Copy the part of the listing that starts with the line containing "Expand the Merge & Center options" and ends with the line containing "Action: [x=770, y=347]", including both of those lines, without changing anything. Leave the pictures out of your copy.

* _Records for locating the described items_
○ ○ ○

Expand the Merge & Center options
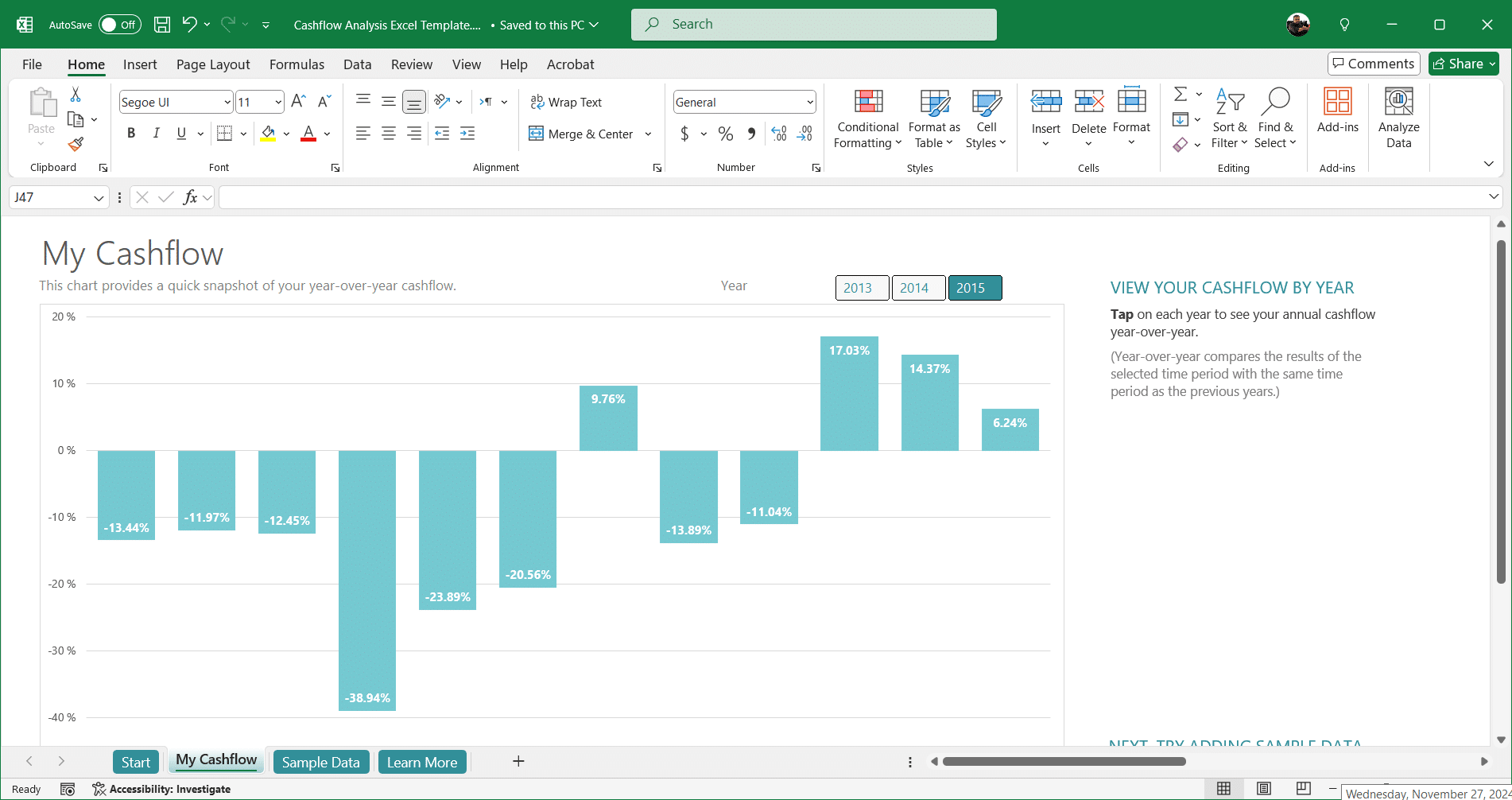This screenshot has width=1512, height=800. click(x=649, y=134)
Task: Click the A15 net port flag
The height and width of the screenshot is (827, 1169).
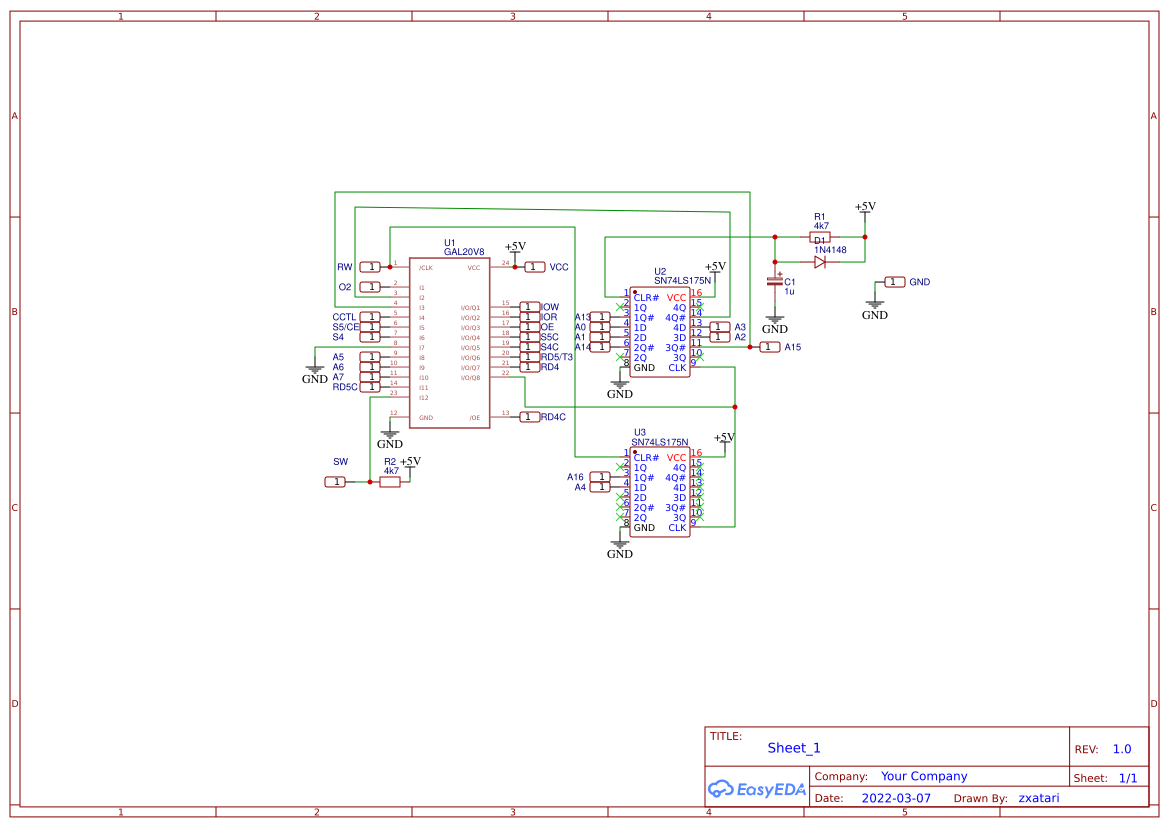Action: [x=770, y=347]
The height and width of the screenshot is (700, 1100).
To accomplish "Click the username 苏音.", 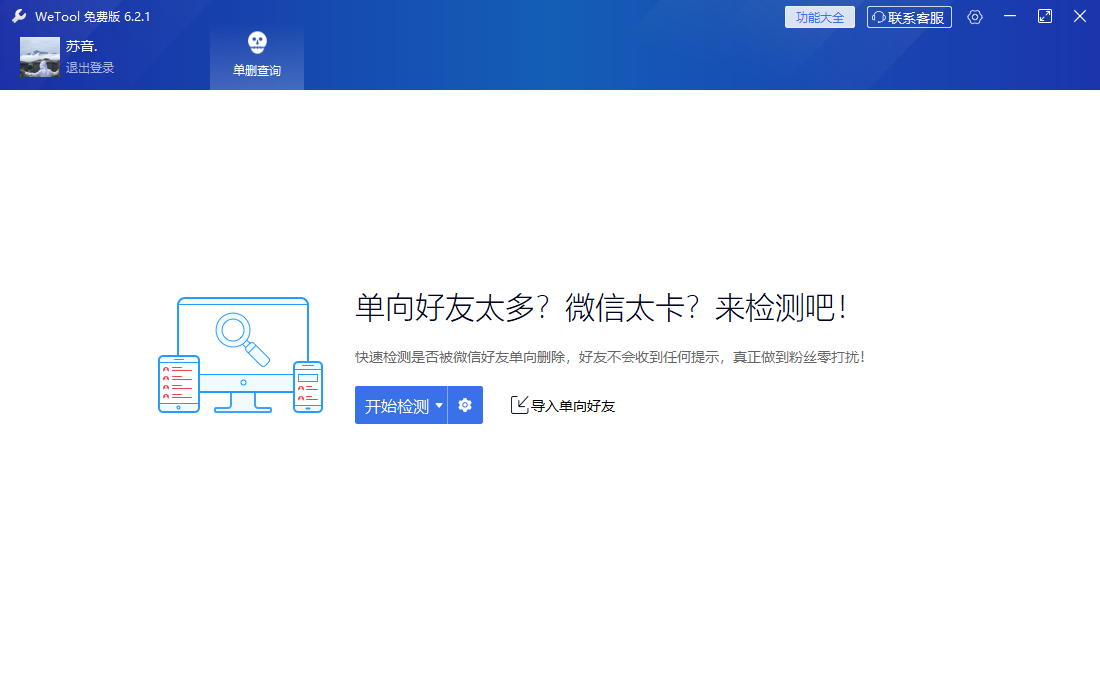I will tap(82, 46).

○ ○ ○

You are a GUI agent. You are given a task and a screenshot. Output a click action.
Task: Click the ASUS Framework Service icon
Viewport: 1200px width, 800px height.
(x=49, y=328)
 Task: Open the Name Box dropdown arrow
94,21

○ ○ ○

* _Full answer_
Expand the Merge & Center options
This screenshot has width=1512, height=800. click(x=649, y=134)
Task: Click the A15 net port flag
The height and width of the screenshot is (827, 1169).
Action: [x=770, y=347]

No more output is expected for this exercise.